The clip was filmed over one day last month, with the singers turning up at different times during the day. TV presenter Pamela Ballantine was only too happy to help out. "Mark got in touch with me and asked me if I would do it. And being a non-natural singer I thought why not?" she said, laughing. "It was great fun. It was quite weird because I was in a room with the other guys. Eoghan Quigg was there, who I knew from the days of X Factor when I went over to the final.
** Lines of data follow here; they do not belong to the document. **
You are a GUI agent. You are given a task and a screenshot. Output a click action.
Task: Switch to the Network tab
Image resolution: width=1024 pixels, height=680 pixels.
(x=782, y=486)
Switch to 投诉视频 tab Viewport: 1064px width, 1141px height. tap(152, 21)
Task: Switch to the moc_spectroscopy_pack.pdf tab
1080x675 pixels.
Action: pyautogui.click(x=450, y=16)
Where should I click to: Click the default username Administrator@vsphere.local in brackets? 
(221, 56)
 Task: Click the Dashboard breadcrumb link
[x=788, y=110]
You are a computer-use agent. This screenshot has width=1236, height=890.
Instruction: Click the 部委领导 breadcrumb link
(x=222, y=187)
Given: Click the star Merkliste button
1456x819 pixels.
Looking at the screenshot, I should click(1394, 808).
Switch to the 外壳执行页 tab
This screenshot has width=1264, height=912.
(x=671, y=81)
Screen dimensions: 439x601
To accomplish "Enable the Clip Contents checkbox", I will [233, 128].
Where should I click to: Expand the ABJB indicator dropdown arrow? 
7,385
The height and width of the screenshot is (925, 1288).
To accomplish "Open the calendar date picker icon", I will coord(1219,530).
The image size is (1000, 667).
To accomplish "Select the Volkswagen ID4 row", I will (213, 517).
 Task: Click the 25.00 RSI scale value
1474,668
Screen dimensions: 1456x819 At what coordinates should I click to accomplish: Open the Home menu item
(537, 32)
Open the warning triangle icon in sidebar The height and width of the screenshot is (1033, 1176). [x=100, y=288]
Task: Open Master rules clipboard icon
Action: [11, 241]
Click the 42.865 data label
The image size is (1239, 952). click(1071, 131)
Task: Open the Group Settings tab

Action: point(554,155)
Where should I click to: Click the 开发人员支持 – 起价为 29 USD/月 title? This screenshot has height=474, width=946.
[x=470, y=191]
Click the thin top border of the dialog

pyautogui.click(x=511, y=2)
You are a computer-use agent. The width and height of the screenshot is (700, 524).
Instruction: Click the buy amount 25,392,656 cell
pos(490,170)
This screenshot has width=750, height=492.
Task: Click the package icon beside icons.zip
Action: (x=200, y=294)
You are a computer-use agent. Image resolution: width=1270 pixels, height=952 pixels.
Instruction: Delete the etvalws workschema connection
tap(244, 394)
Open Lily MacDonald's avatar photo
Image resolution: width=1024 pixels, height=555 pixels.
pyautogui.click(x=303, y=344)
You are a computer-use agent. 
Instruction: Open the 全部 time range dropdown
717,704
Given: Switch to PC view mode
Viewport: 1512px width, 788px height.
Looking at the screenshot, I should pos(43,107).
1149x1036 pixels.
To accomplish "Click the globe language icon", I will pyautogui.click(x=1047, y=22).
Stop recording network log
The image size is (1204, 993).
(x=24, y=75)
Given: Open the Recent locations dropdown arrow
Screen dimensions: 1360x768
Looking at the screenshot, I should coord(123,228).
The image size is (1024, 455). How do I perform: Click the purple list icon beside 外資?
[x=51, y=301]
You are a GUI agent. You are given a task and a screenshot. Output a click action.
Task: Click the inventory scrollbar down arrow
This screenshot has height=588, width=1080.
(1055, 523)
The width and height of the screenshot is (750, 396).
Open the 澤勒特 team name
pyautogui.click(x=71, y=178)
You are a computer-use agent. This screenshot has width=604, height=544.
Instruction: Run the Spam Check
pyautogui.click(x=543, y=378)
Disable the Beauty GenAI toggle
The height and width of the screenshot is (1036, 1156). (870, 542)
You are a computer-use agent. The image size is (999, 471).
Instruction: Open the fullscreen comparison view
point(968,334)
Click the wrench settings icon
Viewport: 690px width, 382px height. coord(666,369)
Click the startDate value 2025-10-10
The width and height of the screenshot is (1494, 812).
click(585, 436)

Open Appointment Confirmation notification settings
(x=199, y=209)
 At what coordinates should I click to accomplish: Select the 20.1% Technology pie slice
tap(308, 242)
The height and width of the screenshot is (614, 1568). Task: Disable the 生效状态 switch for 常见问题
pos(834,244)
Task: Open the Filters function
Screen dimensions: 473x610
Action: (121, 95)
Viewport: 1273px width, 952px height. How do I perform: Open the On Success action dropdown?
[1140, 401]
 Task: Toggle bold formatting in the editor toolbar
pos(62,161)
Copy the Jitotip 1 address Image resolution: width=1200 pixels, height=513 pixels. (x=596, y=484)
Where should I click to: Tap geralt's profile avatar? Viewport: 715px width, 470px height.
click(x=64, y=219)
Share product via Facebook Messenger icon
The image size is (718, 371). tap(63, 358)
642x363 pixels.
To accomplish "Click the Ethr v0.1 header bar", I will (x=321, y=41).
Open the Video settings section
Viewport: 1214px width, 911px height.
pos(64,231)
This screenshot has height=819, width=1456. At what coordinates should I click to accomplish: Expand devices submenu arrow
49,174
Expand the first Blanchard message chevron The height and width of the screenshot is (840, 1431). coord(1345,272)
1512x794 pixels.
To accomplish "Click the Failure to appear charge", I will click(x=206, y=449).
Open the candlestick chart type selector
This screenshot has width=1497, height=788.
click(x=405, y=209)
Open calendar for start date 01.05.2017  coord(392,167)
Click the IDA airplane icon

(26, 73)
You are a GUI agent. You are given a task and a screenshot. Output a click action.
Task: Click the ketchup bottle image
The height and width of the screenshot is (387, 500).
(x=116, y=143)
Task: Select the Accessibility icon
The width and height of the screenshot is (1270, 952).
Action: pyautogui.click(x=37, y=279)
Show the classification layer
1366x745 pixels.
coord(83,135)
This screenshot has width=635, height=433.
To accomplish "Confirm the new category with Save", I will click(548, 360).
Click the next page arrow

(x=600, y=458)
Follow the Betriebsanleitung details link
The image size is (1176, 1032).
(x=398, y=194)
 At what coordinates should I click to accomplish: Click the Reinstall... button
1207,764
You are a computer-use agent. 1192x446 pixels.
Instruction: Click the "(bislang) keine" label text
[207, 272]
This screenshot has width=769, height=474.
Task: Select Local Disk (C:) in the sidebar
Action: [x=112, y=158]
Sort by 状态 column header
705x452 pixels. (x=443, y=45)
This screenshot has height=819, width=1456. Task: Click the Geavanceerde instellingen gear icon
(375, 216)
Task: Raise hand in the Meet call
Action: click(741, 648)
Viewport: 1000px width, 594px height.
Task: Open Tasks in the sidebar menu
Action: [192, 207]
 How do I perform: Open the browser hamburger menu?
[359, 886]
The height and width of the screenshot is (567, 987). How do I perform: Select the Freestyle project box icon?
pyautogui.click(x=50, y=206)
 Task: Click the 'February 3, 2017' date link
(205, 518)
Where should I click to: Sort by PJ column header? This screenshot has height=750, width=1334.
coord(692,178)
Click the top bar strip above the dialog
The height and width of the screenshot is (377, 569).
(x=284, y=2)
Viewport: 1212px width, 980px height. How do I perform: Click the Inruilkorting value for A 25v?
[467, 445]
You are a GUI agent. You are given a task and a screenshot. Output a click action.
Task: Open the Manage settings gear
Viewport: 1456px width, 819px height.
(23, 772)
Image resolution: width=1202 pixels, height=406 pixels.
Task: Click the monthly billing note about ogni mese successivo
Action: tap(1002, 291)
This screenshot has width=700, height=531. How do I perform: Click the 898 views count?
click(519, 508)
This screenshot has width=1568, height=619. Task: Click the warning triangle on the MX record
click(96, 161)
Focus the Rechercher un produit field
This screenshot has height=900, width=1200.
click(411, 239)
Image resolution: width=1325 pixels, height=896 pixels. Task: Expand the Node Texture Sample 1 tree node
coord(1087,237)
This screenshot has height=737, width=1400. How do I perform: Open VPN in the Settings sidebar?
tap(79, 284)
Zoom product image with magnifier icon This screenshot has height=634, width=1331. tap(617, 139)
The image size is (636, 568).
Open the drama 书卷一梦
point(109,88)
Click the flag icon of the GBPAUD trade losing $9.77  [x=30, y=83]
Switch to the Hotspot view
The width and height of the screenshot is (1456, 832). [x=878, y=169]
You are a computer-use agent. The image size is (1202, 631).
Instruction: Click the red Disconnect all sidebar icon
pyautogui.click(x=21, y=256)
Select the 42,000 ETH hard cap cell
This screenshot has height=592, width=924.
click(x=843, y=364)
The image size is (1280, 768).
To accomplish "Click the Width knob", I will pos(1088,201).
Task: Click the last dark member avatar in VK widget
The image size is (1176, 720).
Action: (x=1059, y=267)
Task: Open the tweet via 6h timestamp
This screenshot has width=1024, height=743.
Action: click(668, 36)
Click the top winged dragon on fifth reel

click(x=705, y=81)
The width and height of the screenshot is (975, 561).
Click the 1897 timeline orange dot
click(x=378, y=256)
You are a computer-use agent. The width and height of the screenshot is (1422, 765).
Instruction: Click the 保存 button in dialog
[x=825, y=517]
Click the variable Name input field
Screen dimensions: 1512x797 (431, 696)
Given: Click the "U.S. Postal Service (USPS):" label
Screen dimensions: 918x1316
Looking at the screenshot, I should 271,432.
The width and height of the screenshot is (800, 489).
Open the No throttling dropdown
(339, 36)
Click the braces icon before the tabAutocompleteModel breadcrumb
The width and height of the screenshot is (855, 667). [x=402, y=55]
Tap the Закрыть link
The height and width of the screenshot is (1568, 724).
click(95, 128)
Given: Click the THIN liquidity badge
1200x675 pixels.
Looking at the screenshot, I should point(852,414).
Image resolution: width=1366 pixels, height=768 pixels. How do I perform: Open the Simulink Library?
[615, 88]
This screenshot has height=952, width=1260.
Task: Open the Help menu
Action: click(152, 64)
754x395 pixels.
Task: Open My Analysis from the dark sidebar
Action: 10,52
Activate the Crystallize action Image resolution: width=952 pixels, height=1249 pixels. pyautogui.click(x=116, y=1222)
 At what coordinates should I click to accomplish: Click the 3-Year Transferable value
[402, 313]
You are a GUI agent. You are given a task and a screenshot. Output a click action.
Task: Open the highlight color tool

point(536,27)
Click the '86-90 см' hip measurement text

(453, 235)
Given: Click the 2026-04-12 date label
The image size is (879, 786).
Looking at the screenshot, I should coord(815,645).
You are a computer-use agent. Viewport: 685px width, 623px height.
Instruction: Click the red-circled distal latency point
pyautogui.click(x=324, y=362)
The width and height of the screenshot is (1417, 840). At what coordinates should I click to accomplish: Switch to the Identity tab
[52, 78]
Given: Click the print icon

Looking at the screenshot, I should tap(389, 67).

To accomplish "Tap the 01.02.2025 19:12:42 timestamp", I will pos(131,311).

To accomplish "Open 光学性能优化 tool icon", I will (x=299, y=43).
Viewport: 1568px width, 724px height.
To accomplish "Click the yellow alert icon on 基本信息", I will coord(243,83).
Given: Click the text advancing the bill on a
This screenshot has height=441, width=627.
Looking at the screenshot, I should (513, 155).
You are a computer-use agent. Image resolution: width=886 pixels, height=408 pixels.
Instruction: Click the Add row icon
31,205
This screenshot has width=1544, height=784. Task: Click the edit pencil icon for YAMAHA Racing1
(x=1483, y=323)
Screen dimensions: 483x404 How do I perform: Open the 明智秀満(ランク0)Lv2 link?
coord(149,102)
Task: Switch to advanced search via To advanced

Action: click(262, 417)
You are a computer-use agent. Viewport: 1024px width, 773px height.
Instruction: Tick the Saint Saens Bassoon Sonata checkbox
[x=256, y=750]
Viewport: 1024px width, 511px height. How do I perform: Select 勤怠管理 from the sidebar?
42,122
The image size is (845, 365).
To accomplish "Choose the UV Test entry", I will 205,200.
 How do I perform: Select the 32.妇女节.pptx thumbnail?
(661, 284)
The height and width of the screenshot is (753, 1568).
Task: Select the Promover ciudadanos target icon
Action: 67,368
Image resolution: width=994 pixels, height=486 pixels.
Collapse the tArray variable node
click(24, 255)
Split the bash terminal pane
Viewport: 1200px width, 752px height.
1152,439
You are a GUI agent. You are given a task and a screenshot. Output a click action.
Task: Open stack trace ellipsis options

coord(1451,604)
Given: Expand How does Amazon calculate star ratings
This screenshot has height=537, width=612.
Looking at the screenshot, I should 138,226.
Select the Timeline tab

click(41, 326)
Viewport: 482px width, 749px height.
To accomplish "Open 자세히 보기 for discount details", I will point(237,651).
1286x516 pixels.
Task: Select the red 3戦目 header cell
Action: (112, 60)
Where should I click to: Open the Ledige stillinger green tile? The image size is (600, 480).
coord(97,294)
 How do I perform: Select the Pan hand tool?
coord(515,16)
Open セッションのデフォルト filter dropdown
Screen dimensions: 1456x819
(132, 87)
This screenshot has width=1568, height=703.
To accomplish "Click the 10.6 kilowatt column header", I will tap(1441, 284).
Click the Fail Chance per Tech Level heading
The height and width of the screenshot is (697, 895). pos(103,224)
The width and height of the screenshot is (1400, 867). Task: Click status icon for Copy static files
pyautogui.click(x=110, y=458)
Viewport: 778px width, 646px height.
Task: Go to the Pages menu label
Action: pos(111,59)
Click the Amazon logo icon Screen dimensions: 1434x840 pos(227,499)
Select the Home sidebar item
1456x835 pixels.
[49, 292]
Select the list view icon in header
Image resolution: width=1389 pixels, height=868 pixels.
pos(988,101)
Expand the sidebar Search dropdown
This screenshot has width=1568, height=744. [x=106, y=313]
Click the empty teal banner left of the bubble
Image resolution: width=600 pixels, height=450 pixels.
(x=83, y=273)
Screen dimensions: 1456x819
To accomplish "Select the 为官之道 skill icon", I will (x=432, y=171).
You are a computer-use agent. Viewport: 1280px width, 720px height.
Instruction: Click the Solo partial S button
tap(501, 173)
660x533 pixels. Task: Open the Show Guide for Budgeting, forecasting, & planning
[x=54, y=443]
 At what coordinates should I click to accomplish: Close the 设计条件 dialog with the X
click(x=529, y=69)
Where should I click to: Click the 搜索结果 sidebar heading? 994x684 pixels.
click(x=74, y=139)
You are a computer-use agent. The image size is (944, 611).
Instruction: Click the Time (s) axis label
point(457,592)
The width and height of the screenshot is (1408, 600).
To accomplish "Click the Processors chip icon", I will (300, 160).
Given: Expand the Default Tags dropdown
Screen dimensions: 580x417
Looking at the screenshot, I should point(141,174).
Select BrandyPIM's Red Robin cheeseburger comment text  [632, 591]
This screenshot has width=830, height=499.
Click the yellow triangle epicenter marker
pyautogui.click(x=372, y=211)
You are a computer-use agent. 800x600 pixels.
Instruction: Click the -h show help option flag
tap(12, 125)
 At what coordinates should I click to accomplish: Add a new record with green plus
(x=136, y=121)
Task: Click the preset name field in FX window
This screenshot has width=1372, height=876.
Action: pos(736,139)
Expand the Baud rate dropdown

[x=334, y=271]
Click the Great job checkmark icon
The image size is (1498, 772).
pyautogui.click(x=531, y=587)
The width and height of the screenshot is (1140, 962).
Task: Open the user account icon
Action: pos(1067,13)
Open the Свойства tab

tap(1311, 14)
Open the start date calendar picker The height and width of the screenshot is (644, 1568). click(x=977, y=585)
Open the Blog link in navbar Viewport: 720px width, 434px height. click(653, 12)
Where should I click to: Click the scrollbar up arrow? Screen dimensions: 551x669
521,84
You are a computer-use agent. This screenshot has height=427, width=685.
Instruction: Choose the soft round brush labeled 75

"Thankfully, he left when I started singing. It was really good craic." Pamela is urging everyone to go online and see the video. "Just please don't judge our singing seriously!" she added. Cool FM presenter Pete Snodden also jumped at the chance to appear in the video. He added: "I can't really sing, to be fair, but God loves a trier.

"I said 'as long as there's auto-tune, then it could all work'. It was good fun, and hopefully it will raise awareness and a few pounds."

He added: "I love Christmas and everything about it. It's a great time to celebrate and bring people together - and if you can add your support to any charity initiative at this time of year, it's a really worthwhile thing."

By yesterday afternoon, the campaign had raised almost £250 of the initial £2,000 target. Mark is hoping to use the money to fund a project in Craigavon to provide better education to children from poor families.

"The programme takes children who are on free school meals. Sixty-eight per cent of them are going to get fewer than five GCSEs - whereas with kids who aren't on free school meals, it's almost the opposite," he explained. "The kids we take on get given a laptop, and youth workers will facilitate after-school tuition and educational fun."

Mark said he was inspired to start the charity in 2015 while training to become a teacher.

"I had a lecture on poverty and education, and on how poverty is the biggest dictator of how well children do at school," he added. "I knew this wasn't on and started Aspire as a response to this."

The original Band Aid song was written in 1984 by Bob Geldof and Midge Ure in response to television reports of the 1983-85 famine in Ethiopia.

It has since been re-recorded three times - in 1989, 2004 and 2014.